So while I stood there stoically, my mind and heart exploding and compelling me to action, this quiet voice somewhere within me, it was not my heart, or my mind, perhaps it was my gut, I am wholly disconnected to what that voice might sound like, I only know the gut’s message by the cringy, disconcerting flip flop in my belly. I have only known it as a physical sensation, never a disembodied voice...until yesterday.


What came to me was this:


“Perhaps you are just sad right now. Perhaps this is how break ups go. Perhaps you will be up and then down and then back up again. Perhaps feeling ok, then so not ok, is just how endings happen. Perhaps this is all occurring exactly as it should be. And therefore, there is nothing you need to do except put the card down, be grateful for the love that sent that card across the expanse between you and allow the tears to fall until they stop. And allow all of this to happen without the misguided notion that this is supposed to be painless, that this is supposed to be easy, that this is supposed to be other than how it is right now. It will change. Because that is what life is, a constant, unremitting series of change. So perhaps you are down now, but you will be up later, this is just the nature of heartbreak and loss. You know this. You have experience with this. And you know that no matter how painful, feeling it will allow it to pass more quickly. Your old method of trying to outrun the grief, exhausting. Or trying to deny it, not possible. Or attempting to avoid it by moving on only creating more pain for all involved. Sweet woman, you just have to ride the tide of grief right now, there will be lows and highs and each of those have their purpose and it is all completely, totally for your higher good. You’ve got this, you are learning and loving and living and that is where the magic is...”


So I accepted the gut’s wisdom. I allowed it to permeate me and surround me and grasp me in the desperate way it does. All while I trusted that this horrific feeling would pass. And it did. Not immediately but not too long after either. I returned to my desk and worked which was what needed to be done. And I got mired in the grief of others and did my best to help them find solutions where only problems reigned. I did my best. And grief’s stranglehold lessened. Just like my gut said it would.
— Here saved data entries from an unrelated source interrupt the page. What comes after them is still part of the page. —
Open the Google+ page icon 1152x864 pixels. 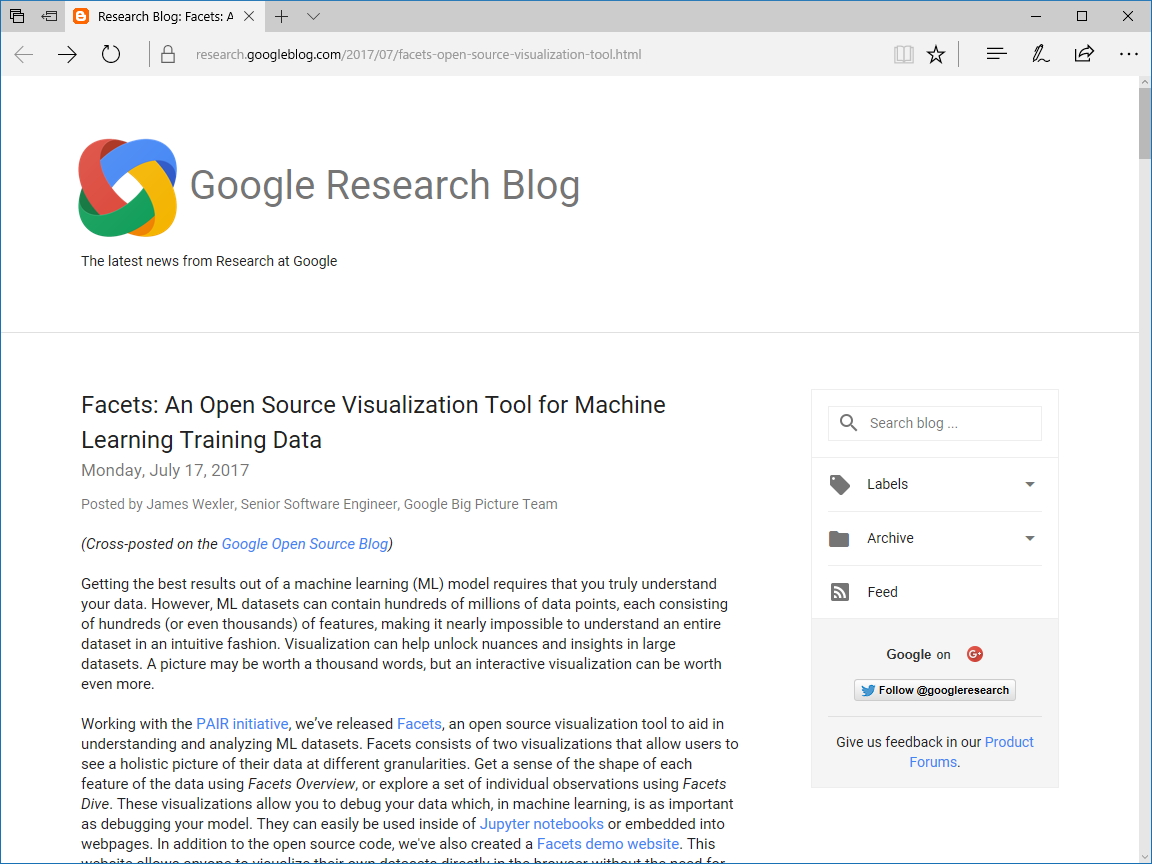[x=974, y=653]
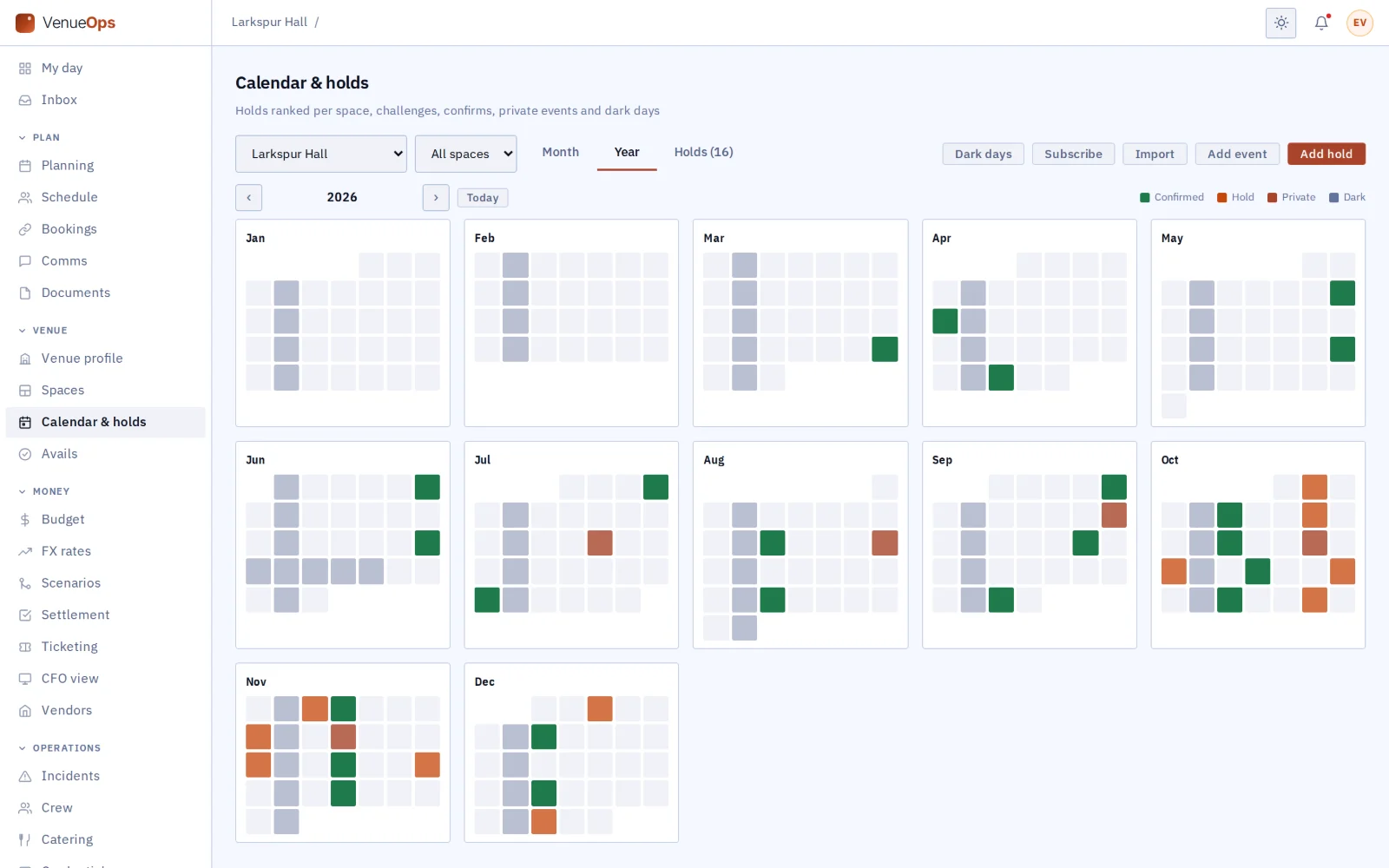Switch to the Holds (16) tab
Screen dimensions: 1389x868
[703, 152]
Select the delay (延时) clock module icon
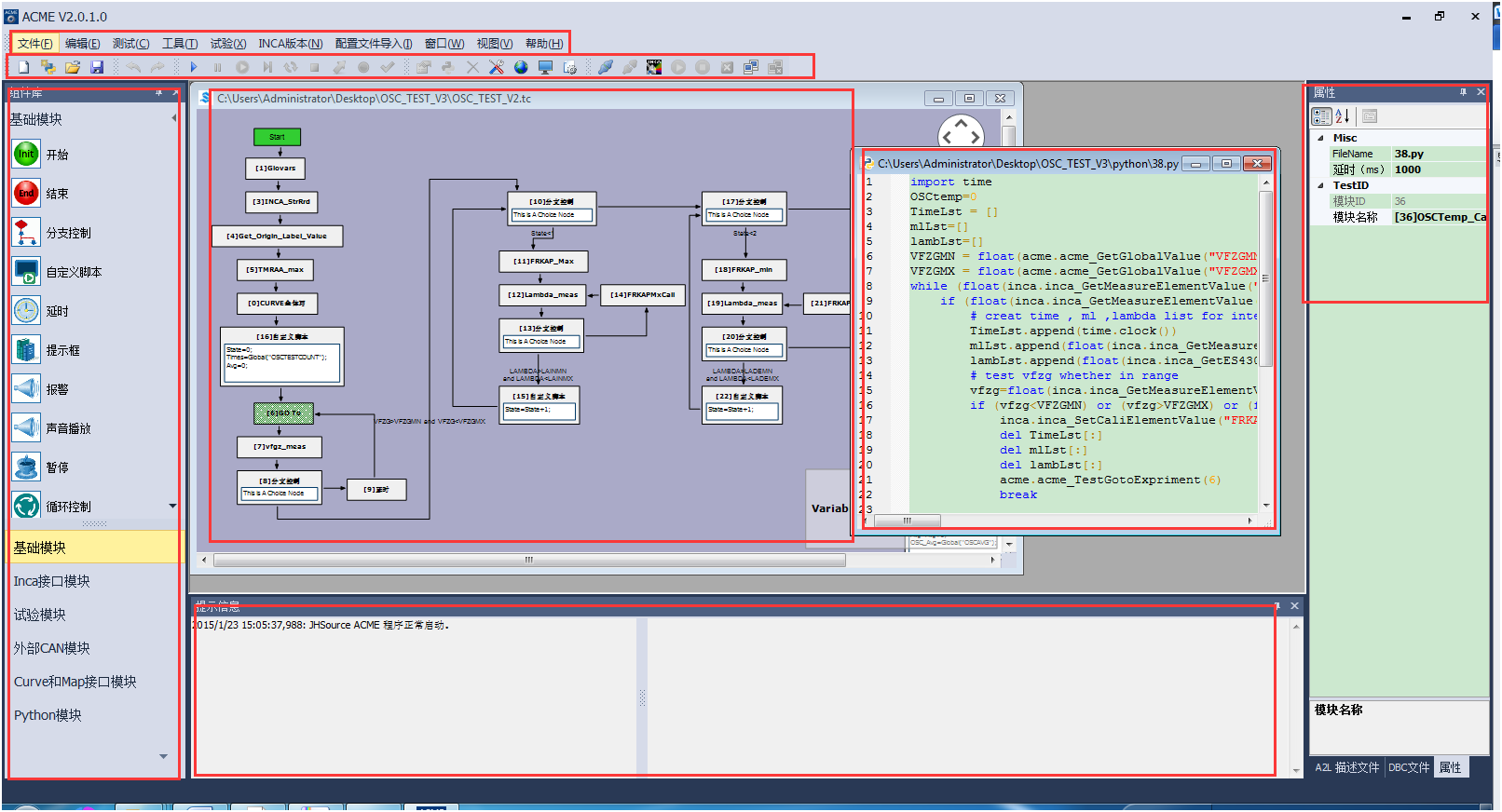This screenshot has width=1502, height=812. pos(26,311)
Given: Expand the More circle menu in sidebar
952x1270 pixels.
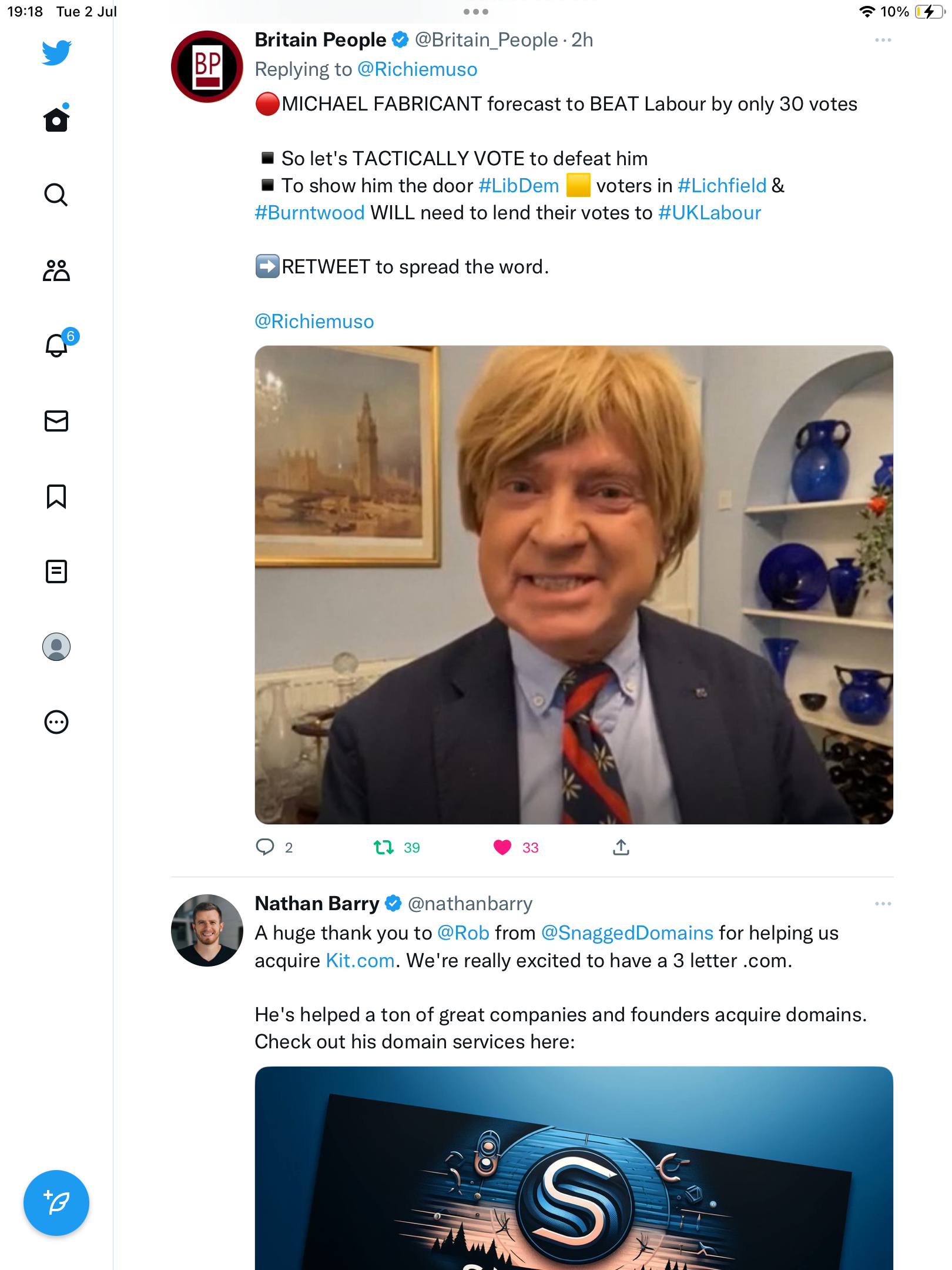Looking at the screenshot, I should click(56, 722).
It helped me to remember that this is just life right now. I must be up and then down, and that really this is no different than any other aspect of life. It is always falling apart and coming together and going up and going down. Grief is the handmaiden to living. Always right there waiting for its turn after happiness and joy decide to go on holiday. And I know, I KNOW, that while I do not really enjoy grief’s lessons, I am better for them all. I outgrow my comfort zones and I push forward with intrepid fortitude, tenacity and metal. And I am comforted once more by the idea, the belief really, that this pain will pass and I will move onto whatever is next for me, and there is great excitement in having no clue what that might be...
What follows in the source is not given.